Tarefa proposta A:
No trecho sobre o restaurante Free Soul Foods e o Blackbank, em que ano Maíra da Costa e a mãe resolveram investir em comida com opções vegetarianas, veganas, sem glúten e lactose?
Tarefa proposta B:
Prossiga o trecho sobre o restaurante Free Soul Foods e o Blackbank a partir da última frase apresentada.

Trecho da página:
* * * * *

A sócia-proprietária do restaurante Free Soul Foods, Maíra da Costa, foi na contramão desta realidade. Ela estava há dois anos trabalhando na Itália quando a mãe se aposentou e juntas resolveram abrir um restaurante. Designer gráfica e ex-professora, respectivamente, as duas não tinham experiência alguma com o ramo de alimentação. Pesquisaram durante um ano e meio, Maíra fez cursos no Sebrae e resolveram investir em comida com opções vegetarianas, veganas, sem glúten e lactose em 2016.
Embora não tenha um negócio voltado exclusivamente para afrodescendentes, Maíra não nega ter sofrido discriminações em seu empreendimento. “Nosso foco é comida saudável e sustentável, por isso mantemos uma relação com fornecedores e clientes de todas as raças que também seguem esta filosofia. No entanto, já perdemos uma consumidora quando ela descobriu que somos negras e tivemos crédito negado no banco onde temos conta, apesar de nossa empresa ter gerado um bom movimento”, lamenta.
Para tentar diminuir estas dificuldades, o MBM está criando o Blackbank, uma fintech (empresa que usa tecnologia para fazer a ponte entre clientes e investidores ou instituições financeiras) que pretende relacionar de forma autônoma o capital financeiro da comunidade negra. “Se movimentamos 1,6 trilhão de reais num ano, é de se perguntar para onde vai esse dinheiro e por que ele não serve para o nosso empoderamento financeiro, por que não temos um banco para negros e não somos donos de escolas e supermercados?”, questiona Soares.

* * * * *

Material fornecido:
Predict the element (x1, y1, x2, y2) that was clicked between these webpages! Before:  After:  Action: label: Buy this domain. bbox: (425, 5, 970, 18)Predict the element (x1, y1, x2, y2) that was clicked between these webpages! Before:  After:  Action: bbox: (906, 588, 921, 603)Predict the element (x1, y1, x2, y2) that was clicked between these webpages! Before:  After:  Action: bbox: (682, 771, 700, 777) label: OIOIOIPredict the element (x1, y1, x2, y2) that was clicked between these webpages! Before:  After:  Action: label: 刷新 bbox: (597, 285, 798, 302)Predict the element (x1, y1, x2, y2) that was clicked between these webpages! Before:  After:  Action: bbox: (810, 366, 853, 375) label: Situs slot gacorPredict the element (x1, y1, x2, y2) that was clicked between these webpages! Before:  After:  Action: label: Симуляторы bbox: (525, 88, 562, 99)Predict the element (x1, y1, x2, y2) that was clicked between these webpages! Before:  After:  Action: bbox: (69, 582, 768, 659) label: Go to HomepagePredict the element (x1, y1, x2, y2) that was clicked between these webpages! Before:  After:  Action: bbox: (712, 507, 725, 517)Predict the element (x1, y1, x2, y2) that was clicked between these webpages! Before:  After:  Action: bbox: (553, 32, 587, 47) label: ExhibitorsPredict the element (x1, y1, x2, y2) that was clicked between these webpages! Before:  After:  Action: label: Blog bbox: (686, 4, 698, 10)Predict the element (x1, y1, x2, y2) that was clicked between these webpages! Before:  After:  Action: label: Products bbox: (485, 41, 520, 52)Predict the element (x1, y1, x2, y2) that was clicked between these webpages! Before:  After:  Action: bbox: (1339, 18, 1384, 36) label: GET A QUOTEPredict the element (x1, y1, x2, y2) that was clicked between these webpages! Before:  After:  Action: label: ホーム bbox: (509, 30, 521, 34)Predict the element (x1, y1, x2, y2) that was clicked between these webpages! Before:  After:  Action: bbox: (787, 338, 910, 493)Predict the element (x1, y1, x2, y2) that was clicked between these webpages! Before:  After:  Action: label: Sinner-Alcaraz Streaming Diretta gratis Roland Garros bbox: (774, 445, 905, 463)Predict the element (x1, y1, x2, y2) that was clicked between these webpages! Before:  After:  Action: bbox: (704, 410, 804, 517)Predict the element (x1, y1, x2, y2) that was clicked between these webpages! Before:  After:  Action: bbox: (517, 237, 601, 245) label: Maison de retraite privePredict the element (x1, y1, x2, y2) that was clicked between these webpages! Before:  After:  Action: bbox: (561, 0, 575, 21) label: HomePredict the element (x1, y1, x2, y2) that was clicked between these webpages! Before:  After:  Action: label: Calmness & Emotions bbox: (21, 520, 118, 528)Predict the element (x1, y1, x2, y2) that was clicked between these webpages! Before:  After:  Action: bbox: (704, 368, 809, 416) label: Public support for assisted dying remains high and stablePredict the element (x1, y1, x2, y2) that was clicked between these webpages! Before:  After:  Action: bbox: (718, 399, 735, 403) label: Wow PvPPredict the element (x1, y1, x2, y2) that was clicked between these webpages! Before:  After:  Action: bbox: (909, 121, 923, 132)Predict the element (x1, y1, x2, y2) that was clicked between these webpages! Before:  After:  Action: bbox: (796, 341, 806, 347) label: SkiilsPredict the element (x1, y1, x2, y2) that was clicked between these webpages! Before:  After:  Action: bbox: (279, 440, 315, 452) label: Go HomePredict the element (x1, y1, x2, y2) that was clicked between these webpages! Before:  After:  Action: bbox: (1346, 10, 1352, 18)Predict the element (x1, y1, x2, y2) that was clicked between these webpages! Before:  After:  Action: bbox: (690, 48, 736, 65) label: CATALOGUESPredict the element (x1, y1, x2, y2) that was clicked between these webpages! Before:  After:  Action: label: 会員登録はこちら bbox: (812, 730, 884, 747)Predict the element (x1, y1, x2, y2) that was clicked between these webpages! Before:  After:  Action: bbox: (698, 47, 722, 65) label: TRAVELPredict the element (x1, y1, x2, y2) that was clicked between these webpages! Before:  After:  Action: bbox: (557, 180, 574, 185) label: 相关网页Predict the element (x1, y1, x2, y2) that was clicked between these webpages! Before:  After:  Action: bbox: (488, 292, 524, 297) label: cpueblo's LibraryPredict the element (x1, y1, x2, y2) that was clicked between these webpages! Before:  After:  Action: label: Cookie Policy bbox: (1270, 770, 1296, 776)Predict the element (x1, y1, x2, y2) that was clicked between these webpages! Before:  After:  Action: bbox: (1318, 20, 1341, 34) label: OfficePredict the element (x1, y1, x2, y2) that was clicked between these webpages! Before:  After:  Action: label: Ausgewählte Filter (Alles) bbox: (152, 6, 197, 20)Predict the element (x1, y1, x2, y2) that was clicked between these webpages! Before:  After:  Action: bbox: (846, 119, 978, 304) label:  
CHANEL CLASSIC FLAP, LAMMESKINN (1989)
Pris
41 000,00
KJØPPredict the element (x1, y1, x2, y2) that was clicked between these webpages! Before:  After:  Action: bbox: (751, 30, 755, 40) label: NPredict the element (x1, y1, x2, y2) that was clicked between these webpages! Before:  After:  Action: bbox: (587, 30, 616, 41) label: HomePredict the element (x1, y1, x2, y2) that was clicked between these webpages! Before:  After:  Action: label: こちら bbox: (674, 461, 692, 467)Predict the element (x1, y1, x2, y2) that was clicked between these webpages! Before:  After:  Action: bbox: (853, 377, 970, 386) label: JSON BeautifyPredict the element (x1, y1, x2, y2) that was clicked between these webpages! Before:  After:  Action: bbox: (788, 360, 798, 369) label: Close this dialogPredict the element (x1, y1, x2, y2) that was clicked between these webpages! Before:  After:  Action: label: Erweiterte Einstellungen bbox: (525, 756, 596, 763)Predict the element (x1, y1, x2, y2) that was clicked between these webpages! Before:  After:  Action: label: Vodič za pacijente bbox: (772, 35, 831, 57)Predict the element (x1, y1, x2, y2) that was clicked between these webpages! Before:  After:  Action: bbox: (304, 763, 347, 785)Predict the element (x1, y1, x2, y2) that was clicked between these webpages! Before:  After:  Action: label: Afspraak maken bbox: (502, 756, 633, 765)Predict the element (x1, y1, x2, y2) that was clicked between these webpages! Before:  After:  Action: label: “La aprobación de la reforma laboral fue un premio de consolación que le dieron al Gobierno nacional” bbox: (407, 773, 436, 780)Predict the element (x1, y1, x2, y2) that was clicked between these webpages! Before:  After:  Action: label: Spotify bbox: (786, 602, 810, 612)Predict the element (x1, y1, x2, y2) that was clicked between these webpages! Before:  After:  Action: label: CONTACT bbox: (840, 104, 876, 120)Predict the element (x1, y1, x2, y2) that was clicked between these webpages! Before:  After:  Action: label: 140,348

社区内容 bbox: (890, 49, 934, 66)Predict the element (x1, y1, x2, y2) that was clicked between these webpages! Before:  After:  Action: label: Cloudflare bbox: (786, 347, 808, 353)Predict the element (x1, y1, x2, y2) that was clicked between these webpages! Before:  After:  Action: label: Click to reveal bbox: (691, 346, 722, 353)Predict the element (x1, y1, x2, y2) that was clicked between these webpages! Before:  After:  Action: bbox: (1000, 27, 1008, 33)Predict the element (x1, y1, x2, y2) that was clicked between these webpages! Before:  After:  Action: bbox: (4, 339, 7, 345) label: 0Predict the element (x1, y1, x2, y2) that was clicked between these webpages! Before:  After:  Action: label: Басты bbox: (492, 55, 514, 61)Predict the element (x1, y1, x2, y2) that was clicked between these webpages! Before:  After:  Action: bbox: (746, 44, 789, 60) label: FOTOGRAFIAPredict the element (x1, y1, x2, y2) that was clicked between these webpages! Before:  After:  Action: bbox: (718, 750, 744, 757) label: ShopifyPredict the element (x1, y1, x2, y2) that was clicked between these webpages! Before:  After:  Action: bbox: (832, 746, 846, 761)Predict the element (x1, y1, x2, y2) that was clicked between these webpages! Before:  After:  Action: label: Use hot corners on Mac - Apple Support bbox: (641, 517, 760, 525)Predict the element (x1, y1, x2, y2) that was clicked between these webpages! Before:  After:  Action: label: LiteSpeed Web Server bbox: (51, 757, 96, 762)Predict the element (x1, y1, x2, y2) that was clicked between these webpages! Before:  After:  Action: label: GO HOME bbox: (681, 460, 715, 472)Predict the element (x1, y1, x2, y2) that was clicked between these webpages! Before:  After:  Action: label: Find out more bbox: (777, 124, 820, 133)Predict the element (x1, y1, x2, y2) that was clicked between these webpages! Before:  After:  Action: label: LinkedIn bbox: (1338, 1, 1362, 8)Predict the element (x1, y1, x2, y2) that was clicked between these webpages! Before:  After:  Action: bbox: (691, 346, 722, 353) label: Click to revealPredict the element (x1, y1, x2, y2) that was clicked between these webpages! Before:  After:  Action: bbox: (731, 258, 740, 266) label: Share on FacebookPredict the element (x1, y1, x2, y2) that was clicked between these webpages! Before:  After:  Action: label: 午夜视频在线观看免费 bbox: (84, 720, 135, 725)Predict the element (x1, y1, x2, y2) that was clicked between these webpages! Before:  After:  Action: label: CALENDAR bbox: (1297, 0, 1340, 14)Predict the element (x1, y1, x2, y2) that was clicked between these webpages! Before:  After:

* * * * *

Resposta da tarefa A:
Em 2016.

Resposta da tarefa B:
Segundo o fundador do MBM, “a ideia é capacitar e auxiliar os empresários negros, gerando mercado entres eles, fazendo com que negros consumam de afroempreendedores para criar uma rede própria, fazer relações e troca comerciais e também empregar nossos irmãos”. É o que faz o Free Soul Foods, que prefere manter mulheres negras e imigrantes em seu quadro de funcionários. “Elas são dedicadas e têm muita vontade de trabalhar”, garante Maíra.
Quem também tem cerca de 60% de negros como funcionários é Geraldo Rufino, CEO da JR Diesel, empresa de revenda de peças usadas de caminhões. Ele admite, porém, que não faz por ativismo. “É uma questão prática, pois o simples fato de não discriminar trabalhadores negros faz com que eles sejam maioria aqui, pois são maioria da população”, afirma.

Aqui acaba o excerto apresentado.